FRC and airway closure
We have previously noted the fact that the thorax and lung parenchyma
become stiffer during growth from neonate to adult. During this process the
functional residual capacity (FRC) increases in both absolute
and relative terms. Due to these changes there is no airway
closure during normal tidal breathing in healthy young adults.
Particularly in infants and toddlers this phenomenon, and the
change in body posture (larger lung volume when erect), helps
to explain the rise to adult values of the arterial oxygen pressure.

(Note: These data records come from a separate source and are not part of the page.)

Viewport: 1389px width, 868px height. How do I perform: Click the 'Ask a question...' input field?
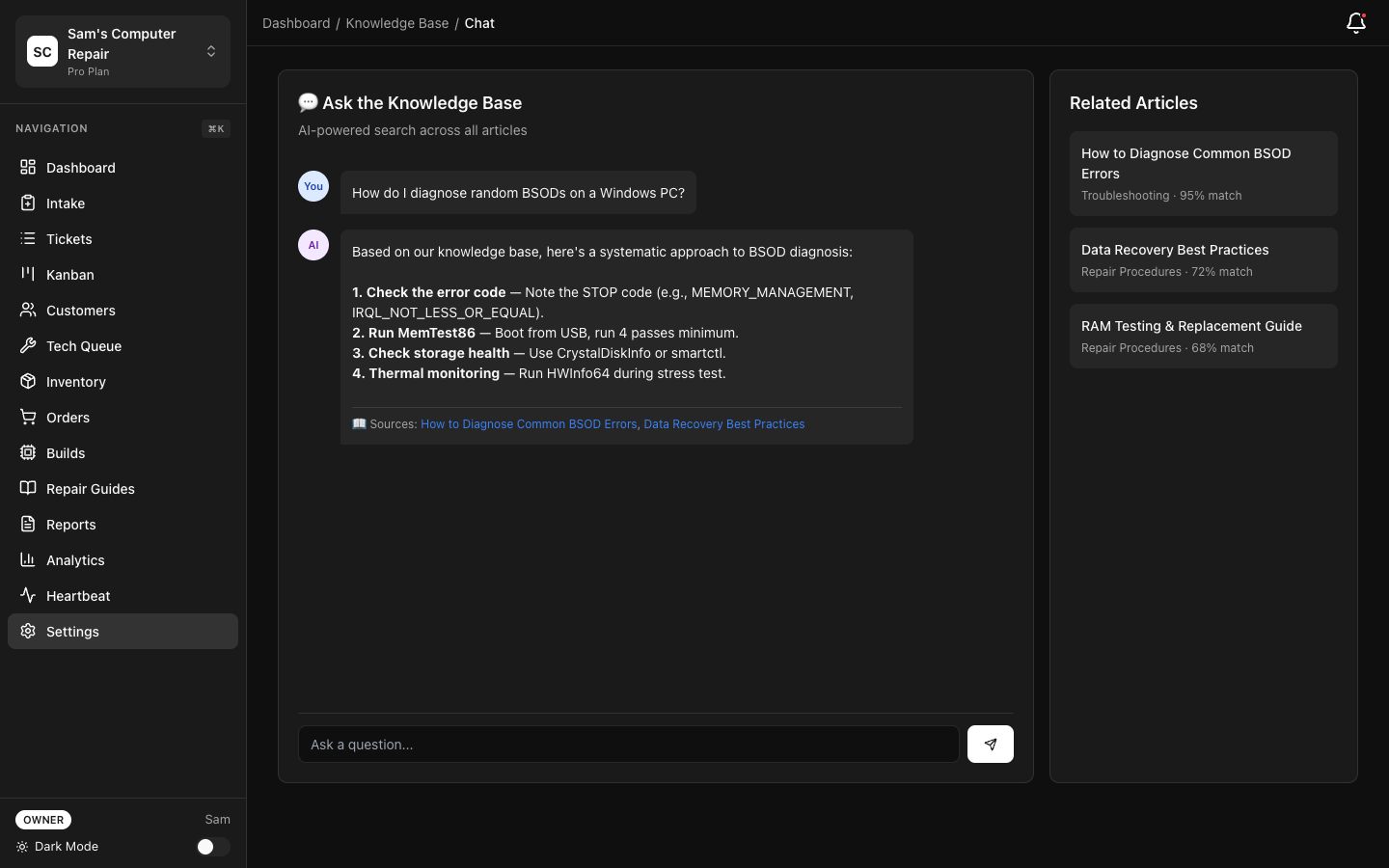click(x=628, y=744)
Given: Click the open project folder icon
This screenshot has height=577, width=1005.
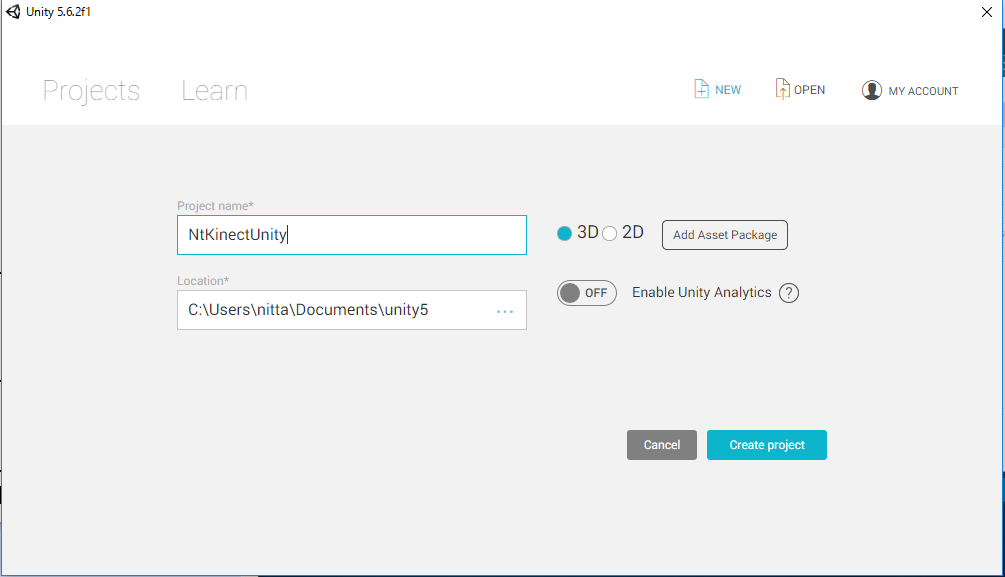Looking at the screenshot, I should pos(782,90).
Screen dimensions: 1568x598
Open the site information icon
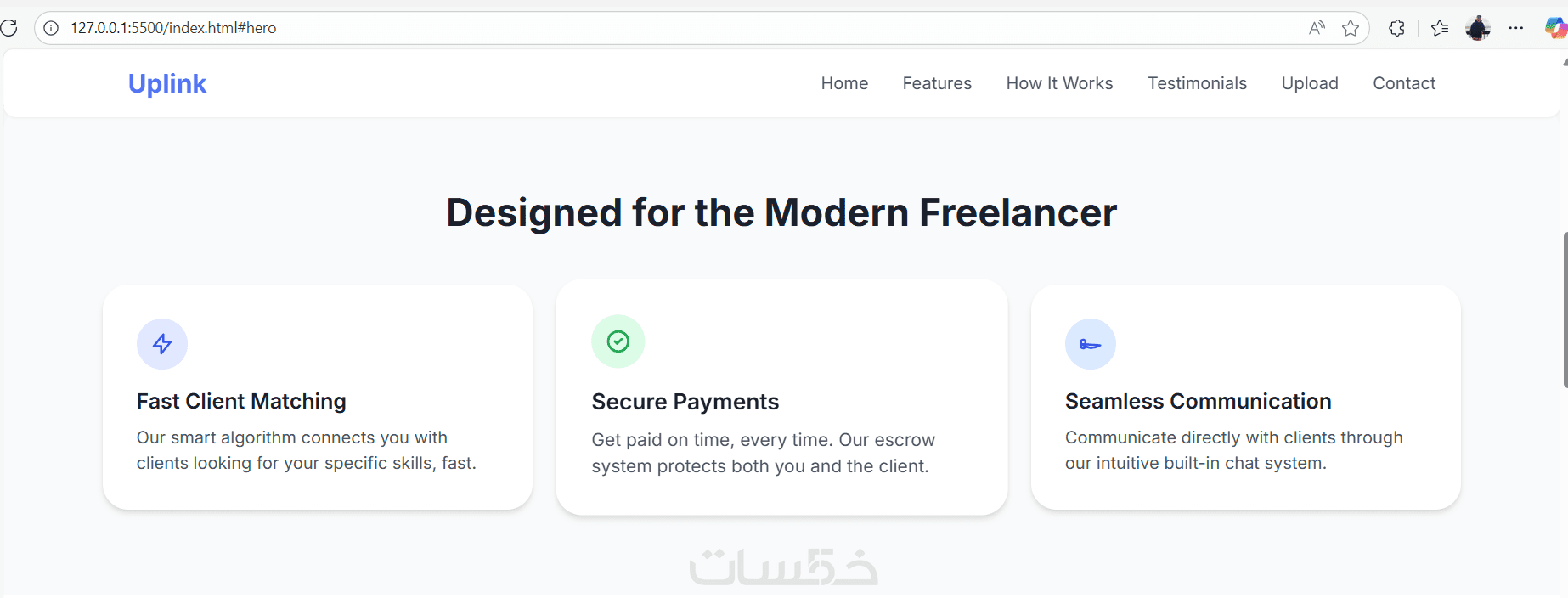click(x=51, y=28)
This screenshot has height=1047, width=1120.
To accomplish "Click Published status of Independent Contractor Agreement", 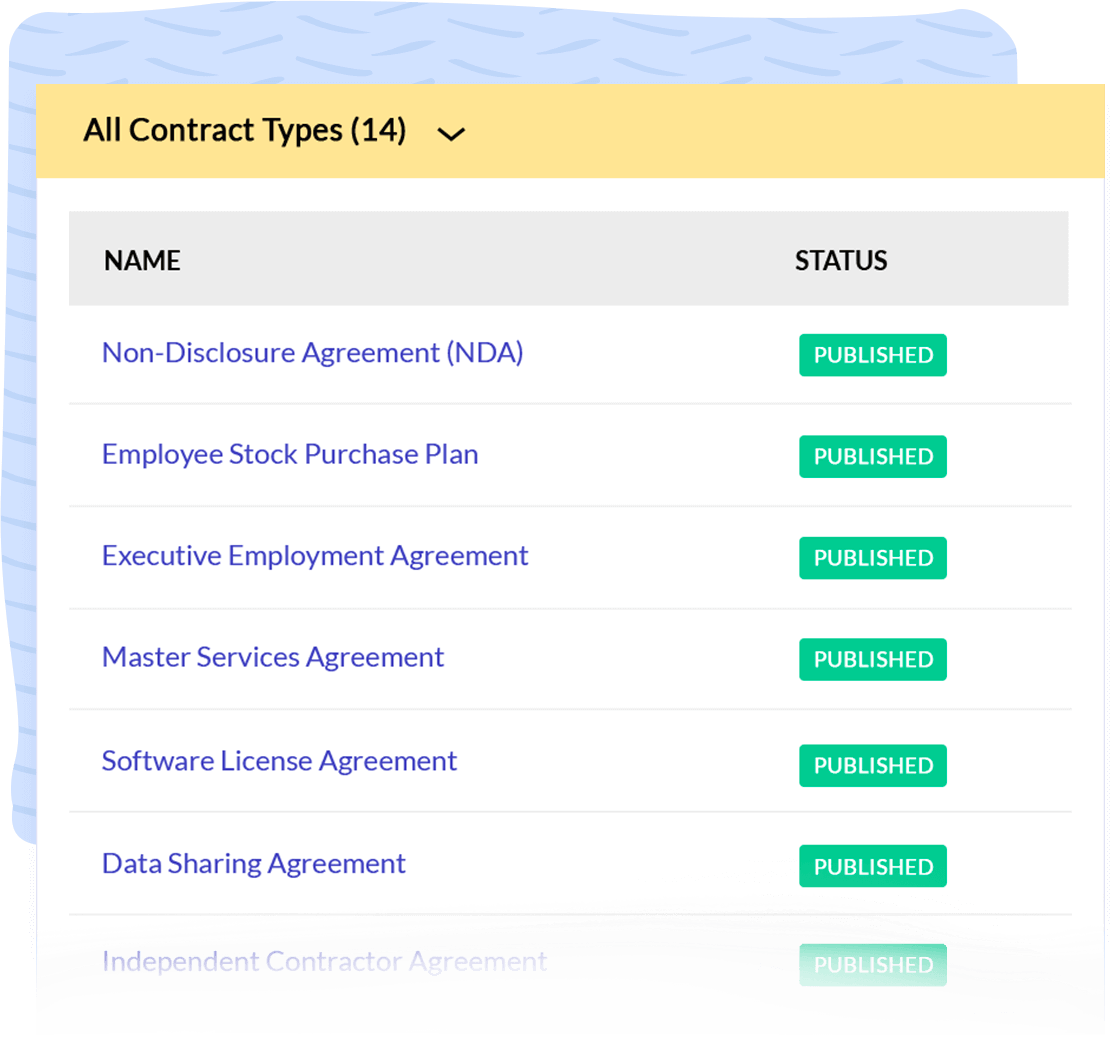I will (x=872, y=965).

The aging process modifies the elastic properties of lungs and thorax. The lung volume at which airway closure (closing capacity, CC) occurs during normal tidal breathing in basal parts of the lung encroaches upon the FRC. On average at age 65 yr airway closure occurs at the level of the FRC in healthy lifelong nonsmokers. While supine the FRC is smaller as the diaphragm is pushed up by the abdominal contents; in this posture airway closure occurs at normal end-expiratory level on average at age 45 yr. In smokers the downsloping curve in figure is displaced considerably to the left.
The changes in the mechanical properties of lungs and thorax are accompanied by changes in alveolar ventilation, of which airway closure is obviously a potentially important contributing factor. These changes are held responsible for the gradual decline in the partial pressure of oxygen in arterial blood.
Conclusion
- The gradual decline in arterial oxygen tension in adults can be atrributed to greater unevenness of alveolar ventilation distribution and to airway closure in dependent parts of the lung, associated with a gradually more flaccid lung.
- This is exacerbated by breathing in the supine posture, as the abdominal contents now pushes the diaphragm into the thorax so that brathing occurs at a lower lung volume.